Dans ce combat de chaque instant, la fragilité de notre société – de son modèle républicain, humaniste, social et libéral – est terrible. Il est assourdissant, ce silence de ceux qui doivent incarner nos repères communs, qui nous parlent pourtant, mais demeurent désespérément inaudibles. Dans un monde qui inquiète ou terrorise, nous nous trouvons « orphelins de repères », et cette impression écrase notre individualité, comme elle efface notre appartenance collective ! Elle nourrit nos peurs et nos ressentiments à l’égard des uns, des autres, d’un groupe ou d’un autre, qui nous apparaissent étrangers, alors nous n’avons en réalité jamais été aussi proches. Cette impression crispe nos échanges. Elle fige notre société. Elle favorise les renfermements communautaires. Elle désagrége le lien social. Elle attise les conflits. Elle justifie les pires lâchetés politiques, les compromissions, les actions barbares, et tant d’opportunismes… 

Mais à côté, combien de générosités, combien de gens admirables qui se battent, construisent, échangent, s’engagent, soutiennent ! Malgré cette fragilité, le poids du défaitisme, la puissance du cynisme, l’isolement, ces gens de toute appartenance ou de toute indépendance, de tout milieu et de toute condition, se battent pour donner un sens, pour donner un instant ou construire un futur, pour ne pas laisser la vie se délier. Cette force-là est prodigieuse, et elle se trouve partout. Pourquoi se sent-elle aussi faible, quand elle est aussi forte ? Parce qu’elle est sans cesse confrontée au scepticisme et au cynisme. Parce qu’elle est dispersée, diluée dans l’angoisse. Parce qu’elle est aussi noyée dans l’inertie. Parce que, parfois, elle doute d’elle-même et des autres, et se protège aussi en s’enfermant. 

Car, en réalité, la plupart d’entre nous demeurons passifs, trop sceptiques pour adhérer, trop inquiets pour s’intéresser, trop effrayés pour s’engager. Nous appartenons à la cohorte de ceux qui attendent, et qui en attendant « sous-vivent », dans notre bulle inconfortable et angoissante. Notre fragilité et notre doute permanent deviennent l’excuse de notre neutralité individuelle. Elles sont aussi le terreau des plus efficaces manipulations collectives. Combien de peuples ont ainsi basculé dans la folie politique, pour n’avoir pas su s’en prémunir ! 
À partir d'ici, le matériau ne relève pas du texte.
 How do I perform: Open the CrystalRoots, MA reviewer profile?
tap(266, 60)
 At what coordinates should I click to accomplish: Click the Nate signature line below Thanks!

La fragilité de notre société et de chacun d’entre nous nous oblige à la vigilance et à la responsabilité. Elle fait de l’engagement individuel un devoir collectif vital. A l’opposé de la naïveté de ceux qui pensent que les responsables, ce sont les autres et pensent protéger un monde perdu d’avance. A l’opposé du cynisme de ceux qui pensent qu’il n’y a que des responsables et ont déjà perdu leur monde. Nous nous devons aujourd’hui de rassembler l’énergie positive de notre pays. C’est la justification individuelle de l’engagement politique, qu’il soit partisan ou citoyen.